Not only does Softbank have an imperative to shore up its own balance sheet, but it's also under additional pressure from activist investor Elliot Management. Elliot took a $2.5 billion stake in Softbank back in February and then suggested the company monetize some $20 billion of assets from winning investments like Sprint/T-Mobile and its stake in Alibaba (NYSE:BABA) and repurchase its own stock. Softbank then did one better, announcing in March that it had plans to monetize $41 billion, to both buy back about $20 billion in stock and then pay down even more in debt. As one of its biggest assets, T-Mobile's stock was a prime target for selling, but only because Softbank needs the money.
Reason No. 2: Other insiders are buying from Softbank
It would be one thing if Softbank was merely selling shares to the public markets; however, on the other side of Softbank's sale, there are several "insiders" buying shares from them:
- Former Sprint CEO and current Softbank Marcelo Claure, who is now a Softbank executive and a director at the new T-Mobile, is stepping up to purchase a whopping 5 million shares personally from Softbank -- that's equivalent to over $500 million!
- Deutsche Telekom (OTC:DTEG.F), which already owns 43% of the new T-Mobile, has the option to buy 101.5 million shares, or about $11 billion. The company is able to vote Softbank's shares, which had given it 67% of the voting power in new T-Mobile. According to sources, Deutsche Telekom wants to buy a significant amount of Softbank's shares to retain control of the company. CEO Tim Hoettges very recently praised T-Mobile, calling it "a great business to have" with "big, attractive opportunities going forward."
I don't know about you, but when I see insiders willing to buy such a large amount of stock, that appears to signal confidence in T-Mobile shares going forward, despite Softbank's sale.
Reason No. 3: Softbank isn't selling as much as it may appear
Finally, even though Softbank is selling such a large amount of T-Mobile, a closer look reveals that the company isn't exactly bearish on T-Mobile's stock. In fact, quite the opposite.
First, Softbank is selling only about 65% of its existing stake. If Softbank really did think shares were overvalued, it probably would be selling its entire stake, given the need to shore up its balance sheet back home. Yet by keeping 35% of its existing stake, it will still hold about 8.6% of T-Mobile, equivalent to about $11 billion. That's still a pretty sizable investment, accounting for over 10% of Softbank's entire $103.7 billion market cap as of this writing.

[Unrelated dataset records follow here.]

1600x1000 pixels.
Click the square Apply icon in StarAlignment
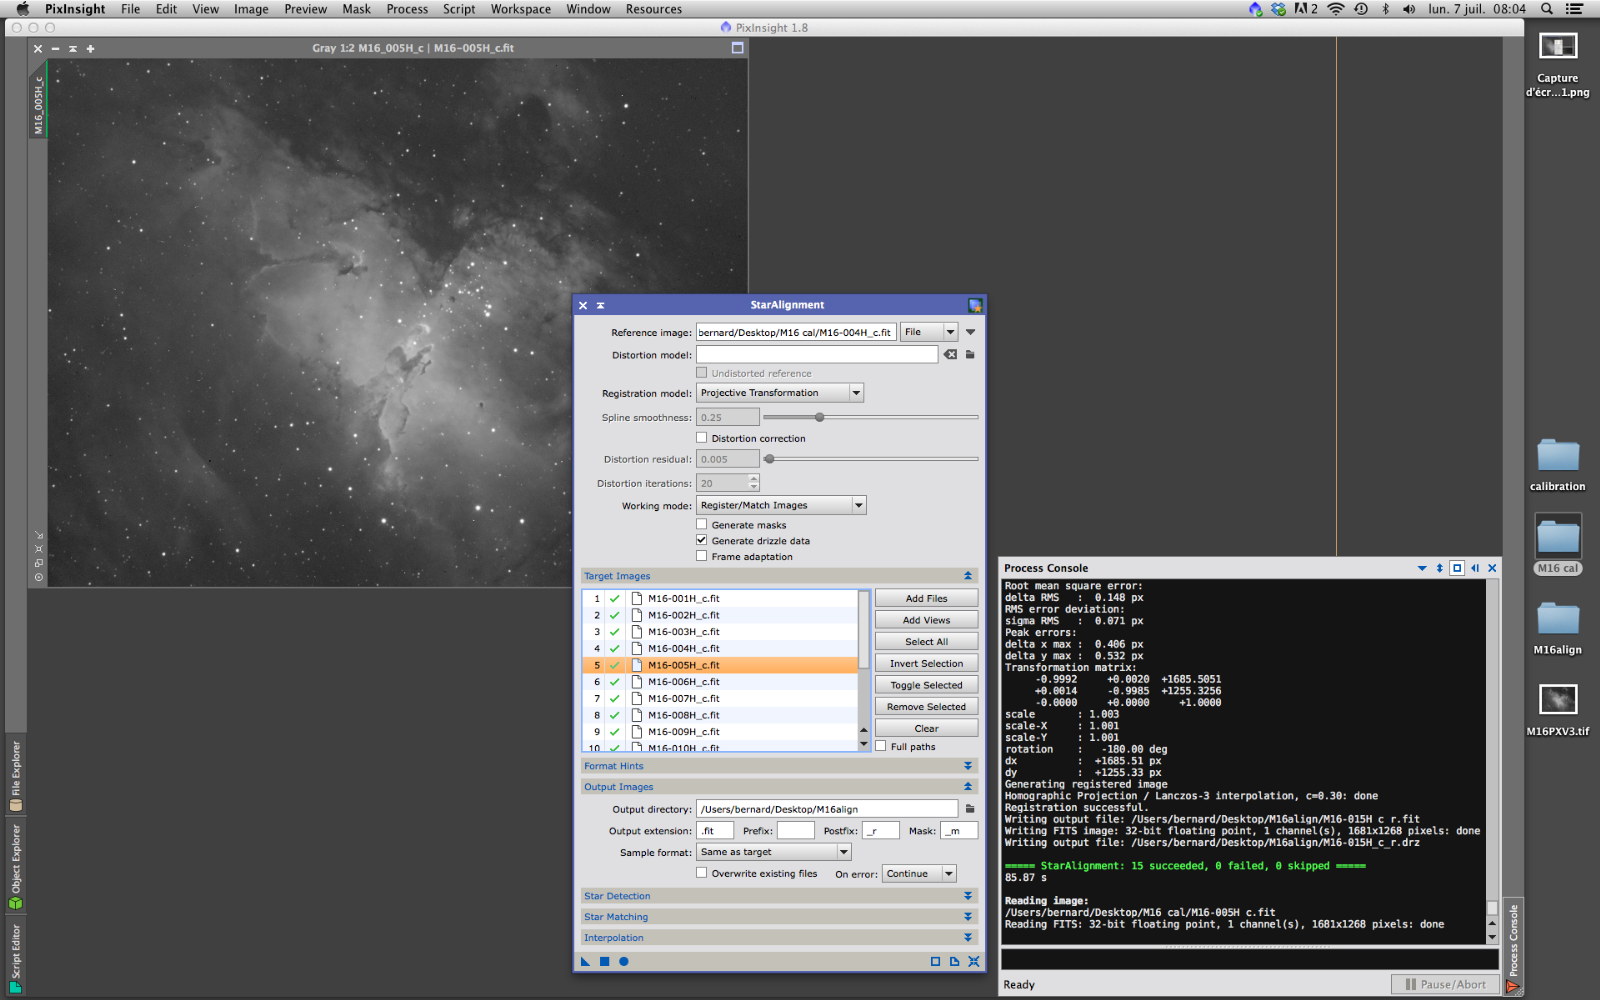click(x=604, y=962)
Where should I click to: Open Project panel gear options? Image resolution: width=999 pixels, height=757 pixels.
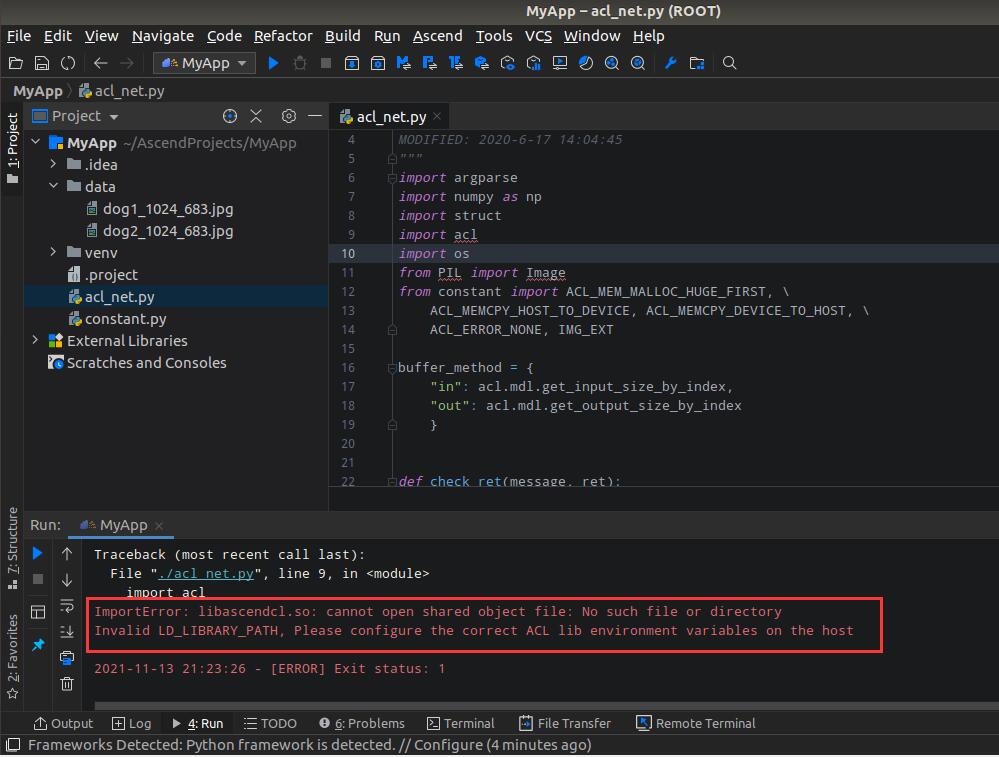point(289,116)
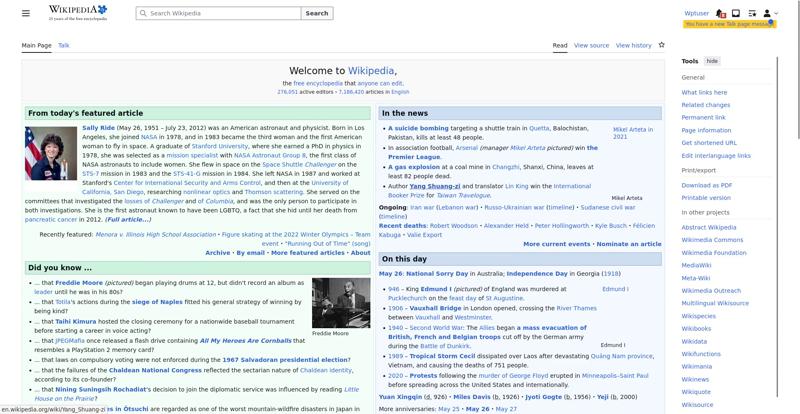The image size is (800, 414).
Task: Open the notices tray icon
Action: pyautogui.click(x=736, y=13)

Second, Claure's $500 million-plus share purchase is going to be backed by a loan, and that loan is coming from -- guess who? Softbank. So Softbank will be receiving interest on a sizable loan backed by T-Mobile shares. If T-Mobile shares go down for a long amount of time, Claure may default, but then Softbank would recover those 5 million T-Mobile shares. So even though it's selling billions in T-Mobile shares today, apparently Softbank is fine with being exposed to $500 million more of T-Mobile stock at the prices at which it's selling.
Finally, Softbank is highly likely to receive additional T-Mobile shares in the future. That's because as part of the renewed Sprint-T-Mobile merger agreement, Softbank had to sacrifice 48.8 million shares to T-Mobile, because of Sprint's underperformance during the two-year period in between the deal agreement and its closing.
However, Softbank will get those 48.8 million shares back if T-Mobile's 45-day average stock price exceeds $150 between April 1, 2022, and Dec. 31, 2025. Given that shares are around $107 right now and they have five years to reach that price, it's a good bet that Softbank will be getting those 48.8 million shares back at some point in the future. At $150, those shares would be worth an additional $7.32 billion.
The final reason: T-Mobile is just a good company
Of course, it's not enough to just blindly buy into a stock because insiders are buying. The best reason to buy T-Mobile shares is that it's a customer-friendly company, has a great culture, and has been a winning business and stock for the better part of a decade. In today's market, winning companies tend to keep winning. Now armed with the best 5G spectrum portfolio in the telecom industry in the wake of the Sprint deal, and things appear brighter than ever for the "Uncarrier" heading into the 2020s.